[Source material — start]

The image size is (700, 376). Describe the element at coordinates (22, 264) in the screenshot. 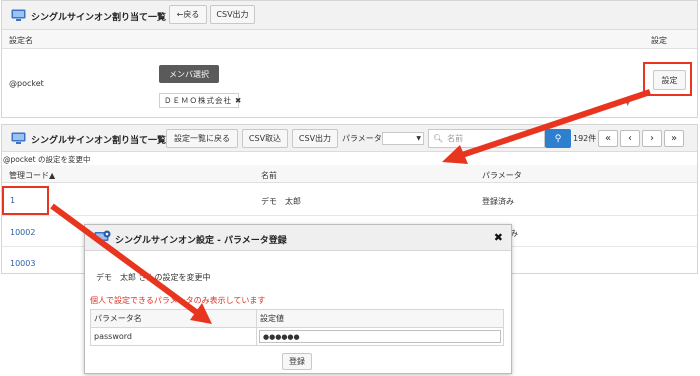

I see `row-code: 10003` at that location.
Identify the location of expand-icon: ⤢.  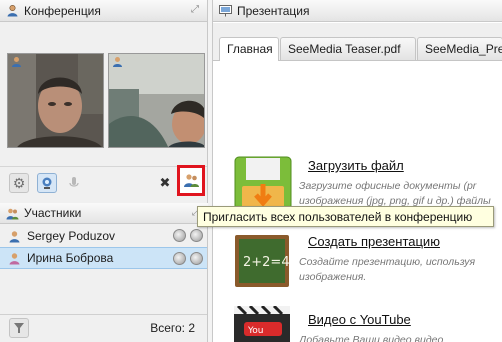
(196, 10).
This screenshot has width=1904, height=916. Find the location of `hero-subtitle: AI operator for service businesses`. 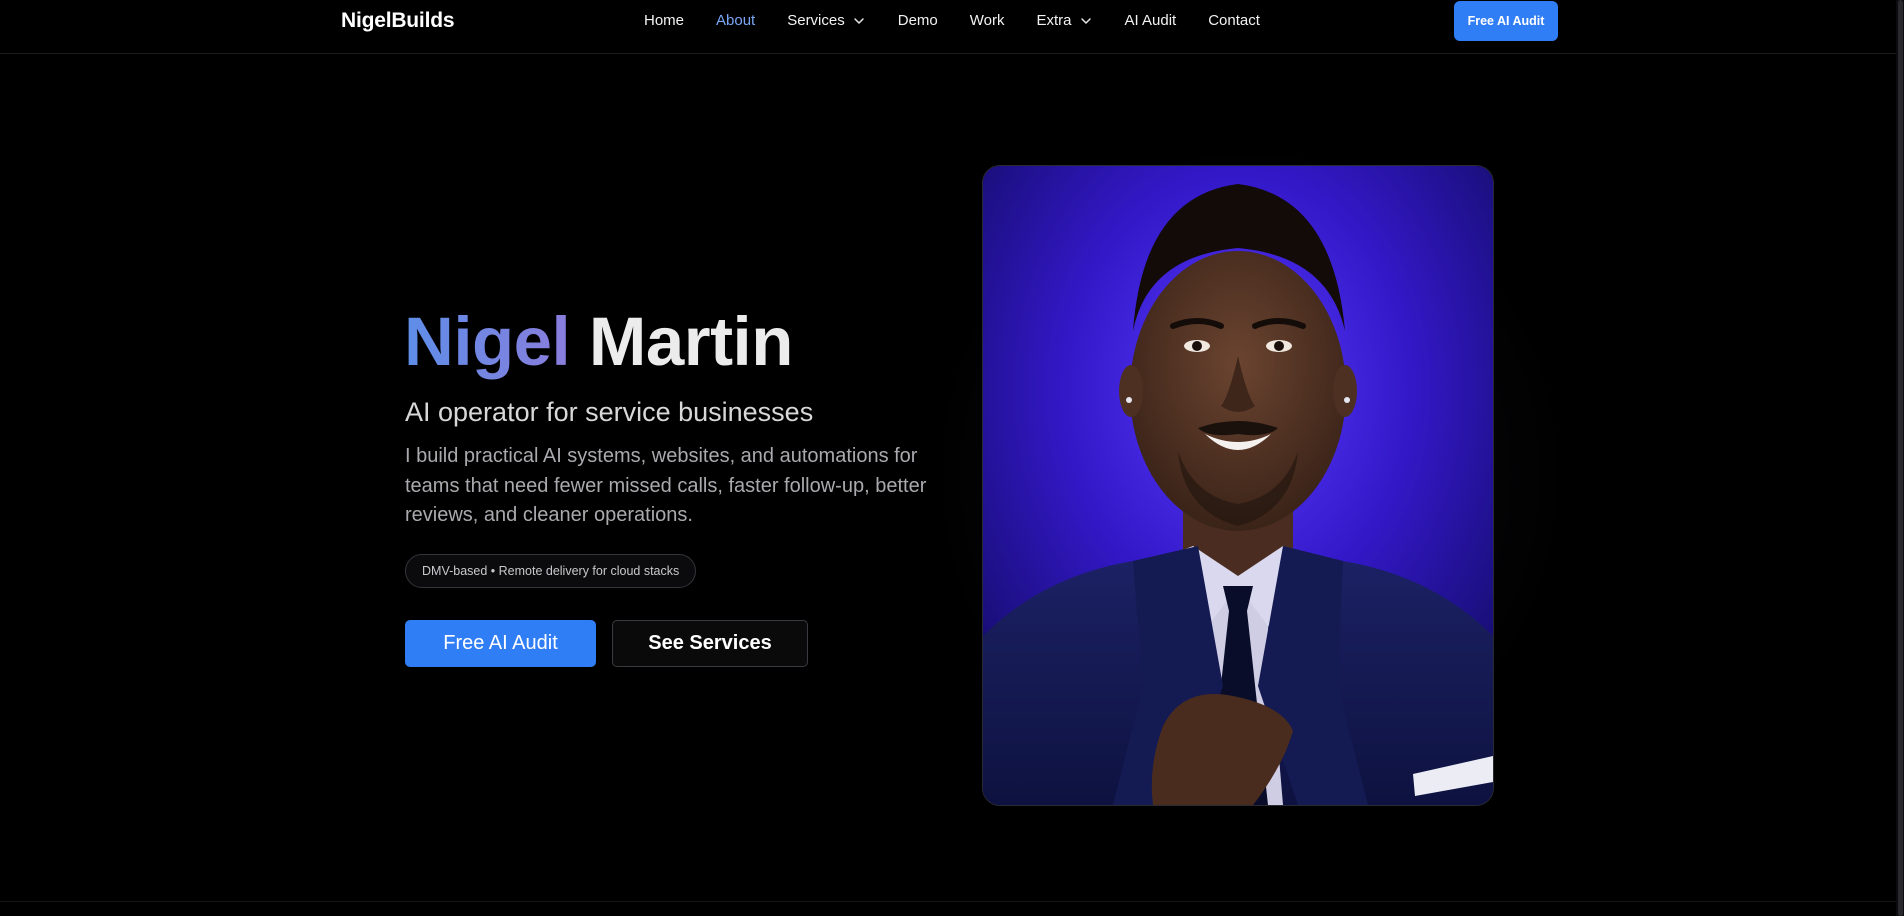

hero-subtitle: AI operator for service businesses is located at coordinates (610, 412).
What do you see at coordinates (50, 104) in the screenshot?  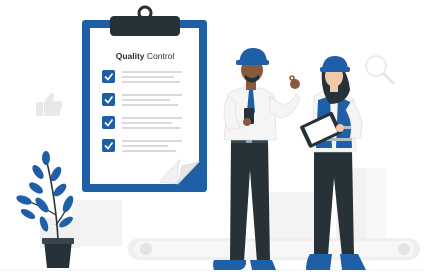 I see `thumbs-up-icon` at bounding box center [50, 104].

[Source material — finish]

* Exercise objective
Recast the material from the line containing "This screenshot has" to the line containing "hero-subtitle: AI operator for service businesses is" as a numbered list, skipping blank lines. Leave the pictures out.

* Response
1. This screenshot has width=1904, height=916. Find the location of `hero-subtitle: AI operator for service businesses`. 
2. hero-subtitle: AI operator for service businesses is located at coordinates (610, 412).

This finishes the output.